> Task to carry out
Please print the entries below exactly, from the line with "has height=1266, width=2250." through the line with "This screenshot has height=1093, width=1923.", including both of those lines and leaving out all others.

Start of Records provided

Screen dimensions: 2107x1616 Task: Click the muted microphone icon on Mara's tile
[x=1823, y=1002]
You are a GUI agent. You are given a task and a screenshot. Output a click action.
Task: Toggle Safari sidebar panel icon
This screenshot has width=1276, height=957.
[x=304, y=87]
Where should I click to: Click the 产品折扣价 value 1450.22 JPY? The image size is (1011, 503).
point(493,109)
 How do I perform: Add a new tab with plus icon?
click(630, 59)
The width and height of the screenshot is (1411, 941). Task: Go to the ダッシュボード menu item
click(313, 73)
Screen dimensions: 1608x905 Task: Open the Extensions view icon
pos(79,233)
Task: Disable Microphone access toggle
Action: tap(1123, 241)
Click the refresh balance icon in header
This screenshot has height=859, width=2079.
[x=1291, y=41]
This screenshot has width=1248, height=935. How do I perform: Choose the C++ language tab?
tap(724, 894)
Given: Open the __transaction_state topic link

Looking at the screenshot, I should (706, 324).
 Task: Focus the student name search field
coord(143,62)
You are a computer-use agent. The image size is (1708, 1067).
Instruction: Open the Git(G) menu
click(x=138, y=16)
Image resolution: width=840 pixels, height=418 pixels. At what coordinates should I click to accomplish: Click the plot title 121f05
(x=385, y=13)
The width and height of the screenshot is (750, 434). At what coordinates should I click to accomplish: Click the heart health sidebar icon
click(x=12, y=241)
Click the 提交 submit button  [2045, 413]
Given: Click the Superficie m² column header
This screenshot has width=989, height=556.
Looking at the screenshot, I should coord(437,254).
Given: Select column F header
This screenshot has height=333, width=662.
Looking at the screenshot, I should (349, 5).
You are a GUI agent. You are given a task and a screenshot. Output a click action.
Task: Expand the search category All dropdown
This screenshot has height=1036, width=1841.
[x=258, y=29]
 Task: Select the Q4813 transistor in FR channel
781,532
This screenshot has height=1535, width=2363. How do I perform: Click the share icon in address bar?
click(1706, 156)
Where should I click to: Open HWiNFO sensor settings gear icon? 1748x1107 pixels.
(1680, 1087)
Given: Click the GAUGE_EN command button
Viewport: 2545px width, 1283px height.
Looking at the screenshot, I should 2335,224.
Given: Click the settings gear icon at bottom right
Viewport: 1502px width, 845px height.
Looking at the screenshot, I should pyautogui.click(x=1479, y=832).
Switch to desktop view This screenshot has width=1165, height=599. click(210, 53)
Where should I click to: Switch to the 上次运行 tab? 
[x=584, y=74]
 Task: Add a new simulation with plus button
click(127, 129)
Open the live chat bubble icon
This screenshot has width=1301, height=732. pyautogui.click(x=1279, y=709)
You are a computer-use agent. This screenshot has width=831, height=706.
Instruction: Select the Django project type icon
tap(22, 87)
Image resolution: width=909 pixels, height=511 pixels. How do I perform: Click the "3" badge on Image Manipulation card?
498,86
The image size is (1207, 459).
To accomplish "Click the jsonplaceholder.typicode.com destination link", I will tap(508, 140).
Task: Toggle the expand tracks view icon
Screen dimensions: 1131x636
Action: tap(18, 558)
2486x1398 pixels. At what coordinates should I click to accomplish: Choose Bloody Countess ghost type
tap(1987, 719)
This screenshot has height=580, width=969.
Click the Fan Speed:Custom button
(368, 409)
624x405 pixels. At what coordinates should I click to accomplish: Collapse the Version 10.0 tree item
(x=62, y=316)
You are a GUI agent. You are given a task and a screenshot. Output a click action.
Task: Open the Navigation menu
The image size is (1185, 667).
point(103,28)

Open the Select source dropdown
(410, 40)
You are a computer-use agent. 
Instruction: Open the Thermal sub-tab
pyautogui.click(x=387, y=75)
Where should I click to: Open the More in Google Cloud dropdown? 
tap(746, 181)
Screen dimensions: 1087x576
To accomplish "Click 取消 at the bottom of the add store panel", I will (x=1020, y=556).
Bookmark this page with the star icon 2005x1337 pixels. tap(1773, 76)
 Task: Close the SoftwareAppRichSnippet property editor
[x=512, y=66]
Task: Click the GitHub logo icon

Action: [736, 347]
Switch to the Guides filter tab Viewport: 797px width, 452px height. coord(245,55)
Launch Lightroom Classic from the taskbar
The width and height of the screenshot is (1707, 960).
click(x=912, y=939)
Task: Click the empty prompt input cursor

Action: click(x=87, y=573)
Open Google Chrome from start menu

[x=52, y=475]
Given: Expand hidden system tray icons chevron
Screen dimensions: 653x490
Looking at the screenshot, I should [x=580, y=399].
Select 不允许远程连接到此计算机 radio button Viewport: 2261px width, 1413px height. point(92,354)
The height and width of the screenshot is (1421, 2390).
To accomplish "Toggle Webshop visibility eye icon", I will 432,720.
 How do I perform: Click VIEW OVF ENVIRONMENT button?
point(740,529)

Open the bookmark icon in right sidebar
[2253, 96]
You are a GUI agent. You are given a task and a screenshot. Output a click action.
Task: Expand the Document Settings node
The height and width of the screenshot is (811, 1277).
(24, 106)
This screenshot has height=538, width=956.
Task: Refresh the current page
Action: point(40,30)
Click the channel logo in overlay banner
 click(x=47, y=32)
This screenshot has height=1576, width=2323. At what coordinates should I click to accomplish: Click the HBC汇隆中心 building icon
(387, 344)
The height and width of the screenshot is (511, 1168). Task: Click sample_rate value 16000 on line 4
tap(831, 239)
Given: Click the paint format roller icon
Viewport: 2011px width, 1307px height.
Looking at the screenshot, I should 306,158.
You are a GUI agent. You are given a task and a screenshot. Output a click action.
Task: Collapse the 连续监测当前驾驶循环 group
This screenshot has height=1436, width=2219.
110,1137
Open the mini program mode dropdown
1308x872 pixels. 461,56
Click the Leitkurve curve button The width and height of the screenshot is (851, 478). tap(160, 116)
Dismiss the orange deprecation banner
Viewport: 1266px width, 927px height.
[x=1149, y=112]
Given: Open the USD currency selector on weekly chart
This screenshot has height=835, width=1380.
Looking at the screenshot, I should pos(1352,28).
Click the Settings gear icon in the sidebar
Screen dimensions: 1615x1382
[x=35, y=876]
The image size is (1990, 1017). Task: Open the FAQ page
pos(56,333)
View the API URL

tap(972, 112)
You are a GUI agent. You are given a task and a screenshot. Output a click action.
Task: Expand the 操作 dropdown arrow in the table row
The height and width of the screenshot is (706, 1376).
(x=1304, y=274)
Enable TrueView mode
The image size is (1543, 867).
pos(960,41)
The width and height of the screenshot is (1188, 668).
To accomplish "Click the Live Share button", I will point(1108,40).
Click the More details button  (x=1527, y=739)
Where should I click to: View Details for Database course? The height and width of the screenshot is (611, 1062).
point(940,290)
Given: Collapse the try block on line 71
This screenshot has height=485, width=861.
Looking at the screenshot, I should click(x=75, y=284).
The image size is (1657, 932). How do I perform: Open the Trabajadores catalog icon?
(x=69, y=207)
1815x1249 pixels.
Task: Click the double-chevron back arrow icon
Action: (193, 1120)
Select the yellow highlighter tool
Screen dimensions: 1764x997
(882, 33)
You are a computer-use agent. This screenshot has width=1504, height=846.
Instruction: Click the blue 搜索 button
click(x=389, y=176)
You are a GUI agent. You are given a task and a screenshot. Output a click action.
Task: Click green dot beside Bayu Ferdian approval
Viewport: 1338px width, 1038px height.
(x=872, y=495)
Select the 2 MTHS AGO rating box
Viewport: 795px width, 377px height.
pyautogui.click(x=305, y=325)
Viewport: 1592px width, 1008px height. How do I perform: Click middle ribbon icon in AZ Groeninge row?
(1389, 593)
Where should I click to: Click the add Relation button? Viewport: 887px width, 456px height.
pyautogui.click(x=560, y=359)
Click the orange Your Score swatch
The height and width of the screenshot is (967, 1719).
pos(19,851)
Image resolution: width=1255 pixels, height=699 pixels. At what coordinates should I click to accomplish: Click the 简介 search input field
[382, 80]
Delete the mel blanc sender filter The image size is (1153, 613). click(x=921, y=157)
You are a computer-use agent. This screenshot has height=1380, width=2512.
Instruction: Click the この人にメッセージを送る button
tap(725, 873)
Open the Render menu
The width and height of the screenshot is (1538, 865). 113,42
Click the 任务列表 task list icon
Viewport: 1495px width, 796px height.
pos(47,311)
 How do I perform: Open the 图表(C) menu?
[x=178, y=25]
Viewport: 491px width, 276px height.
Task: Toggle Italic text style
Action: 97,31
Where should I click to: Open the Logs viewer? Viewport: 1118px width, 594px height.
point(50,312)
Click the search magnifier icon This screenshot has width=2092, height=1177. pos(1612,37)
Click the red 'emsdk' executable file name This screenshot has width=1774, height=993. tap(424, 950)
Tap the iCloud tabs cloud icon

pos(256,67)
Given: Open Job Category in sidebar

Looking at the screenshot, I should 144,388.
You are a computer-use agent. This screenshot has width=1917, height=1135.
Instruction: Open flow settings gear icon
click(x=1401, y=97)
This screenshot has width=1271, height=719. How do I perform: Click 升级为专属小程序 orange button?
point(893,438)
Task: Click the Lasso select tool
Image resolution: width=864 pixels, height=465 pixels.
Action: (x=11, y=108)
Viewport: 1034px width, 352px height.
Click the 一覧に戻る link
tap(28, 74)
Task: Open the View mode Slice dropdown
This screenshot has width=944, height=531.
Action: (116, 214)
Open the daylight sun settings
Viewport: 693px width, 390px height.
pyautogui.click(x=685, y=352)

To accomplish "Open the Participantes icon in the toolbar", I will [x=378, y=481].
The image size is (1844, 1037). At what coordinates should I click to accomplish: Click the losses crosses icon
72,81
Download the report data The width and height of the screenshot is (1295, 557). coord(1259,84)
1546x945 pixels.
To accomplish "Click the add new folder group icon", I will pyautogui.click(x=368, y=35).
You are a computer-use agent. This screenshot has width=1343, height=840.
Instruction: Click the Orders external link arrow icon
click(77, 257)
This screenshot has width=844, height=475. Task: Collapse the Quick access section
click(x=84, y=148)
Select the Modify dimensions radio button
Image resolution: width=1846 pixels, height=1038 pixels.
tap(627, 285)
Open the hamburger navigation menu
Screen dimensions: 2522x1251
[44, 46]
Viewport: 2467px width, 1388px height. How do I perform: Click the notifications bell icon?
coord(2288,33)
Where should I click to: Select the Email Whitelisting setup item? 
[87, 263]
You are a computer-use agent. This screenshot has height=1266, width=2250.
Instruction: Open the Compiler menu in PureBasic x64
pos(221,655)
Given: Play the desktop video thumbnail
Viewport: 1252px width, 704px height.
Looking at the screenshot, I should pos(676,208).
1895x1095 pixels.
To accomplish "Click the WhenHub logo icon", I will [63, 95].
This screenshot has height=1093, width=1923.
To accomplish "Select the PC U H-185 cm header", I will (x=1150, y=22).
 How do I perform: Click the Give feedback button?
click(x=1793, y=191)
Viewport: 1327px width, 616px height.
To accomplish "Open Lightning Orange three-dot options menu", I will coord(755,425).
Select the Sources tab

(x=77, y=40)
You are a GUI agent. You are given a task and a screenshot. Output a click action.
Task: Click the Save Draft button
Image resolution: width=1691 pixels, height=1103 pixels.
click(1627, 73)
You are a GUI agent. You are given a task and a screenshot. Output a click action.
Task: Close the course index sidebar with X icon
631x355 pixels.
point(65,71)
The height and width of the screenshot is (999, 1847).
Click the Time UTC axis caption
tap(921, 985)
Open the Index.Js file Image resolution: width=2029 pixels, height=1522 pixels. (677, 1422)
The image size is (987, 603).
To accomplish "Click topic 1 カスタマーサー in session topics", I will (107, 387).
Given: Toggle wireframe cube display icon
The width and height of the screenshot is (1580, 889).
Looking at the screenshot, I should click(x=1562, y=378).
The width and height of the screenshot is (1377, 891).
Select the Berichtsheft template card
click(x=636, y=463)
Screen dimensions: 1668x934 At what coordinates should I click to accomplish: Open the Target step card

End of Records provided

> Response area
You are a computer-use agent. This screenshot has height=1266, width=2250.
Instruction: Open the Compiler menu in PureBasic x64
pos(221,655)
Given: Play the desktop video thumbnail
Viewport: 1252px width, 704px height.
Looking at the screenshot, I should pos(676,208).
1895x1095 pixels.
To accomplish "Click the WhenHub logo icon", I will [63, 95].
This screenshot has height=1093, width=1923.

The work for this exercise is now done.